The experiments will focus on obtaining Receiver Operating Characteristic (ROC) curves
and on running related large data experiments.
We might also run some experiments involving 'weak' and 'strong' enrollment.
We recently focused on authentication experiments that used 'weak enrollment' data,
where only non-test-subject data were used to train the system.
Strong enrollment uses test-subject data (and possibly additional non-test-subject data)
to train the system, and then uses independent (different) test-subject data to test the system.
Fast Agile XP Deliverables
We will use the agile methodology,
particularly Extreme Programming (XP) which involves small releases and fast turnarounds in roughly two-week iterations.
Some of these deliverables might be done in parallel by different members or subsets of the team.

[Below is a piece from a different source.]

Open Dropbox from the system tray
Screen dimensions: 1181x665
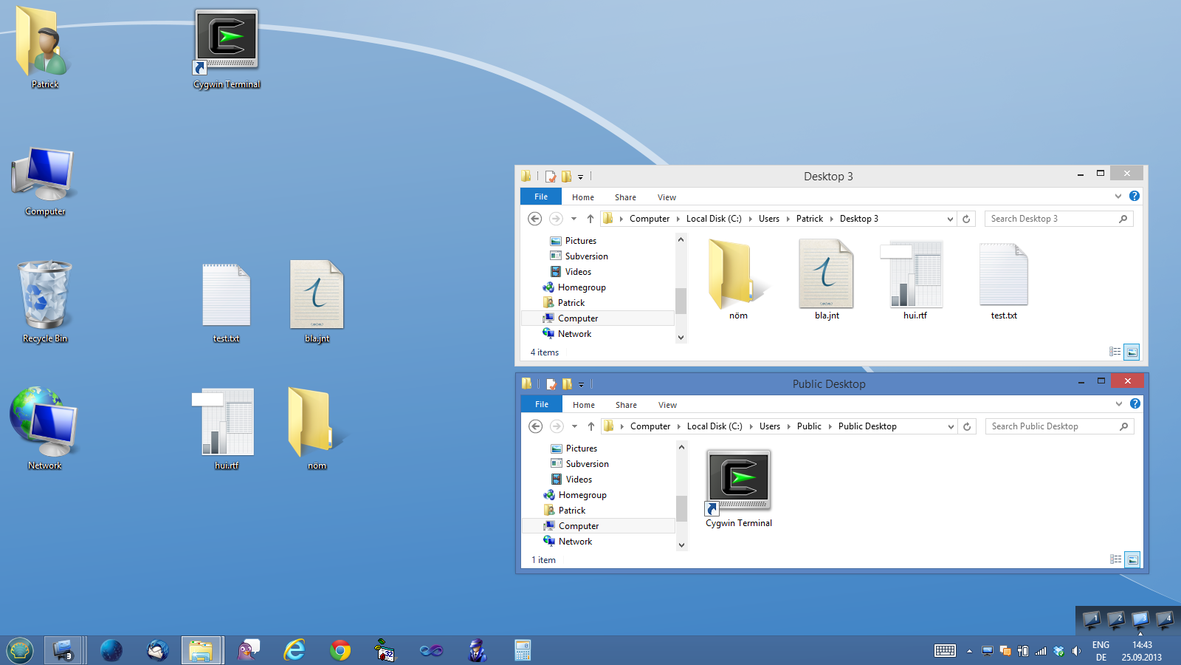pos(1058,650)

The following is the current list of deliverables
(ordered by the date initiated, deliverable modifications marked in red,
deliverable date marked in bold red if programming involved,
completion date and related comments marked in green,
pseudo-code marked in blue):
Keystroke Deliverable 1 Instructions
Keystroke Deliverable 2 Instructions
Keystroke Deliverable 3 Instructions
- 2/3 Data Collection
For experimental purposes we need keystroke data samples over time at two-week intervals.

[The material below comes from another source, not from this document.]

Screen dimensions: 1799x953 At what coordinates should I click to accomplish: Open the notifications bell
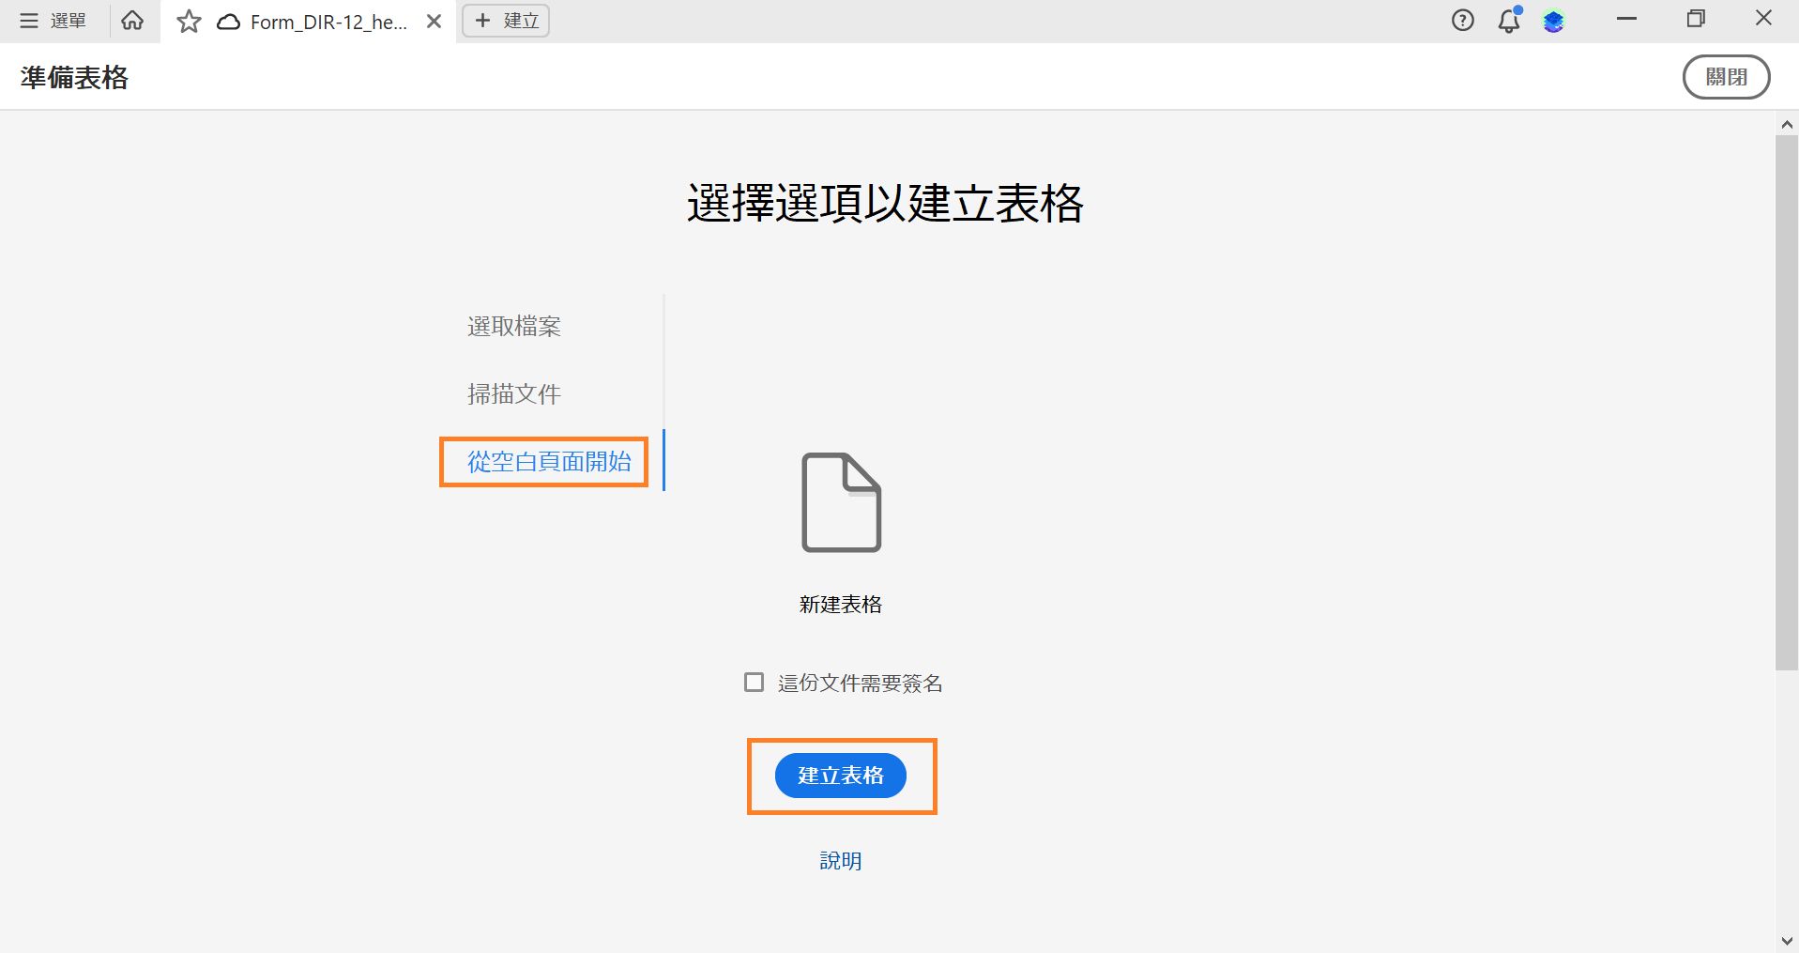[x=1507, y=20]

Each team member is to record five keystroke samples,
in alternate weeks over a nine week interval, with data sets collected in
Week 4 (Feb 11), Week 6 (Feb 25), Week 8 (Mar 11), Week 10 (Mar 25), and Week 11 (Apr 8, after Spring Break).
Thus, each team member will record a total of 25 data samples (5 samples at each of 5 recording times).
These data are to be collected using the existing data collection method.
Obtain details about using the existing data collection method from your customer Robert Zack.
Team 4 (Test-Taker Setup & Data Collection) is in charge of this operation and will check the data.
- Do not repeat the same sample "choice" (e.g., write a letter of email to a friend) during a sample collection session.
- Use the same Login information (First Name/Last Name) for each weekly sample collection session.
There is no application validation at this time; any login will be accepted.
Care should be taken to monitor and ensure that there is login consistency.
- Each set of five samples from a subject should be spaced at roughly two-week intervals,
plus or minus no more than three days.
Keystroke Deliverable 5 Instructions (Guide A)
Keystroke Deliverable 6 Instructions (Guide B)
Keystroke Deliverable 7 Instructions
- 3/25-4/3 Completed by Robert Zack.
Run the feature extraction program on the raw data file from Team 4 to obtain a feature file,
manually split the feature file into a training file (18 subjects, first 5 feature samples from each subject)
and a test file (18 subjects, second 5 feature samples from each subject),
and run BAS on these training and test files to obtain results
similar to the common deliverables at the beginning of the semester.
The experiment at the beginning of the semester used different subjects for training and testing
(we call that "weak" training) and
this experiment uses the same subjects (but different data samples) for training and testing
(we call this "strong" training).
[Team 5 should run this experiment with both the old and the improved (real 239 features) feature extraction program.]